''Breet-a-nee, she iz not 'ere. ze show, eet aas bean can-sealed.''
This surprising late-breaking news is delivered by a French cabbie -- complete with that surly little smirk they must all learn at the same driving school -- idling in his taxi at the entrance of a Paris club called Espace Cardin. Inside, on this drizzly October evening, the world's most obsessed-about pop star is supposed to be taping a French TV special in front of a crowd of adoring, gyrating Parisian partygoers. But outside, the scene now is much more grim, with workmen sullenly lugging huge amplifiers and other heavy stage equipment onto waiting trucks while clusters of fans malinger under umbrellas looking tres miserables. The smirky cabbie didn't have to say a word: It's all too obvious Britney Spears isn't here.
Instead, she's just up the street, ensconced in a suite at the superluxe Plaza Athenee. In fact, Spears hasn't left the hotel since she checked in two days ago and began canceling her every public appearance, press conference, and interview, leaving some 350 frustrated journalists from across the Continent and elsewhere (including one from EW) cursing in a dozen languages. Strict orders have been left not to disturb her. Even calls are being severely screened. About the only outsiders allowed near her have been the stream of French doctors making the house calls of a million teenage boys' (and dirty old men's) dreams.
Britney Spears has the flu. And her sneezes are sending shock waves across France -- and beyond.
They're feeling them at Jive Records in New York, that's for sure. Executives at Spears' label must be watching in horror as their grand plans for the singer's whirlwind two-week European publicity tour -- to promote the Nov. 18 release of her fourth album, a pulsating dance disc called In the Zone (see review on page 82), on which she moans and groans to a more grown-up and blatantly sexual beat -- shiver and cough to a halt. Spears has made only one stop on the tour before Paris, five days and at least one allegedly shaky night in London. Now the rest of her jam-packed itinerary -- showcases in Germany and Spain, a much-anticipated appearance in Scotland for the MTV Europe Music Awards -- is about to go up like a puff of nasal spray. The singer will spend only one more day in Paris before abandoning the tour entirely and returning to the States to convalesce at her mother's house in Kentwood, La., the sleepy Southern backwater where the singer was spawned way back in 1981.

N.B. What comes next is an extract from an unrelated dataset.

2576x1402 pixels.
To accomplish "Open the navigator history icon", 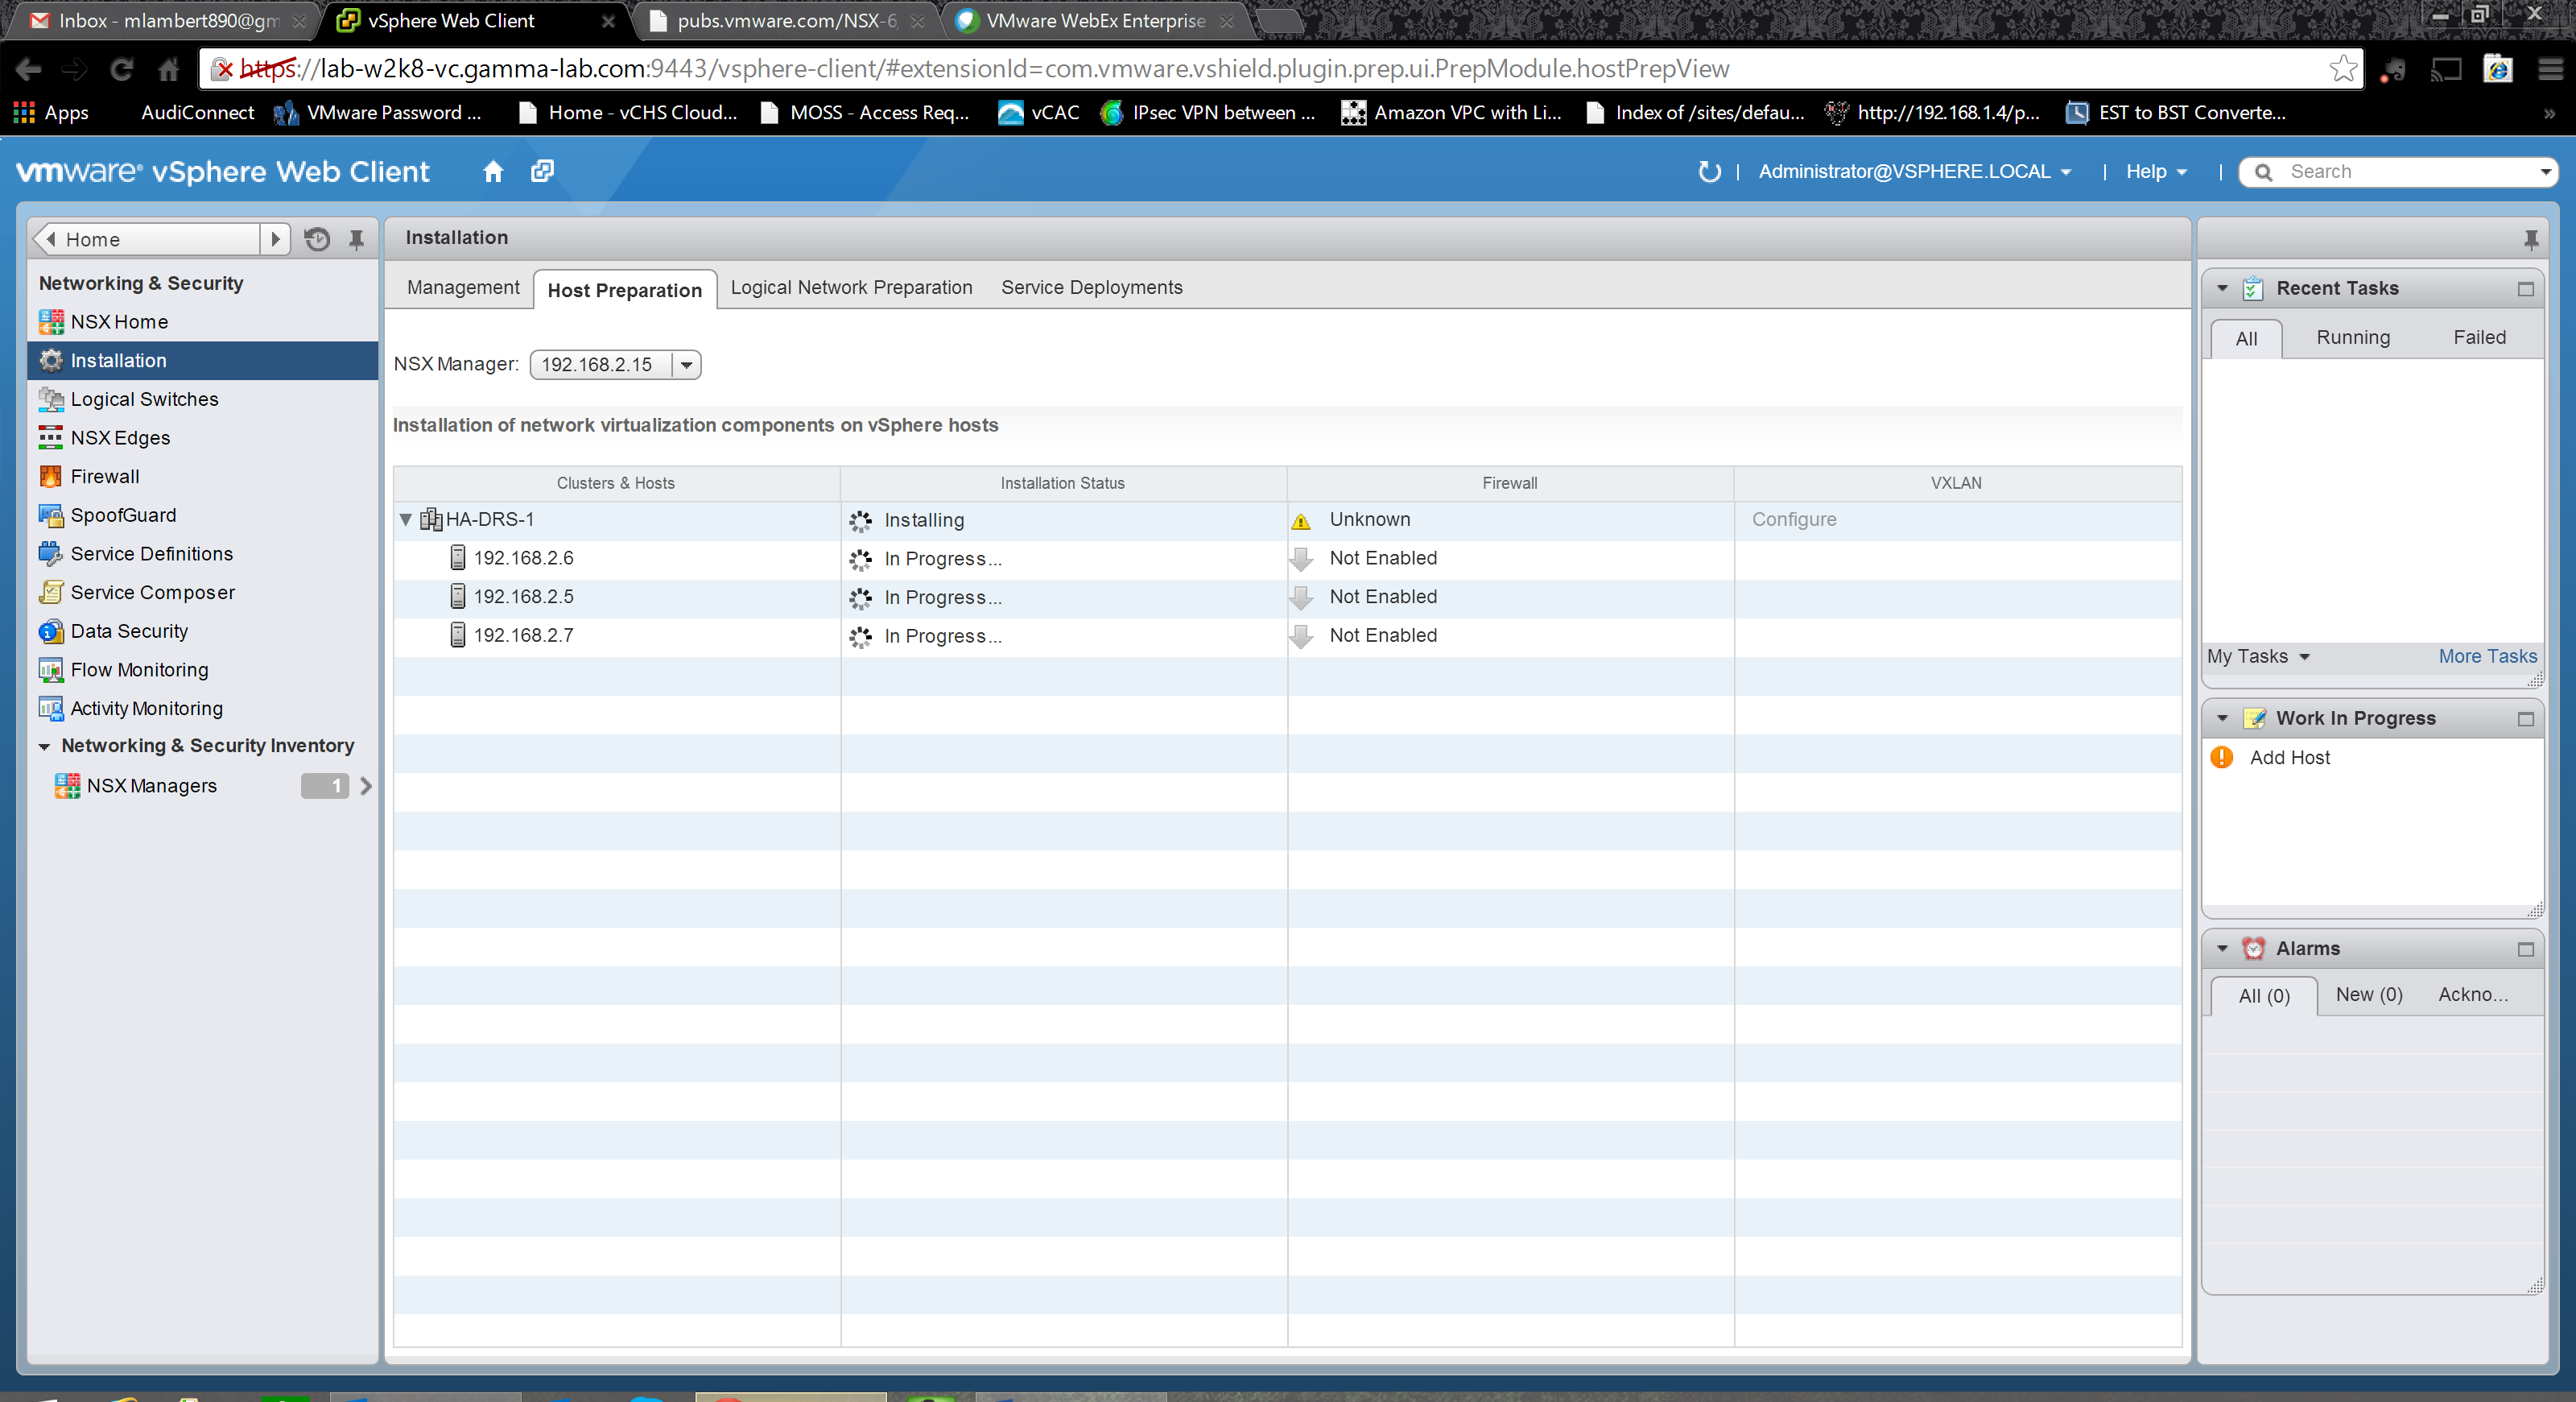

Of course, from time to time everyone gets the flu. But in this particular case, it's impossible not to wonder if something less viral and potentially more serious (at least to her career) is what's bugging Spears in Paris -- something that might be more accurately diagnosed as growing pains. After all, ever since her breakup last year with first love Justin Timberlake (who later cast a Britney look-alike in a none-too-flattering role for his ''Cry Me a River'' video), and that much-publicized but never-materialized yearlong hiatus she promised to take, there have been plenty of highly visible symptoms. Like her tear earlier this year through virtually half the nightclubs in New York (where she couldn't even light up a cigarette without tabloids making a huge fuss). Those rumors of a fling with the balding 32-year-old Limp Bizkit singer Fred Durst were pretty shocking too. (Durst went on Howard Stern and gallantly described Spears' pubic region to millions of listeners.) Add to all that the legitimate anxiety over her musical staying power (will anyone still buy Britney records now that she's outgrown the plaid skirts and kneesocks?). And throw in all the other stresses and strains of being the world's most scrutinized 21-year-old pop star -- the grueling video shoots, the countless interviews, the big-dollar endorsements, the endless grind of disrobing for magazine covers, not to mention the hurtful backlash from conservative Brit-haters like Kendel Ehrlich, the governor of Maryland's wife, who announced her desire to ''shoot'' Spears (while speaking at a domestic-violence conference, of all places) -- and it's easy to see why the poor girl got the flu.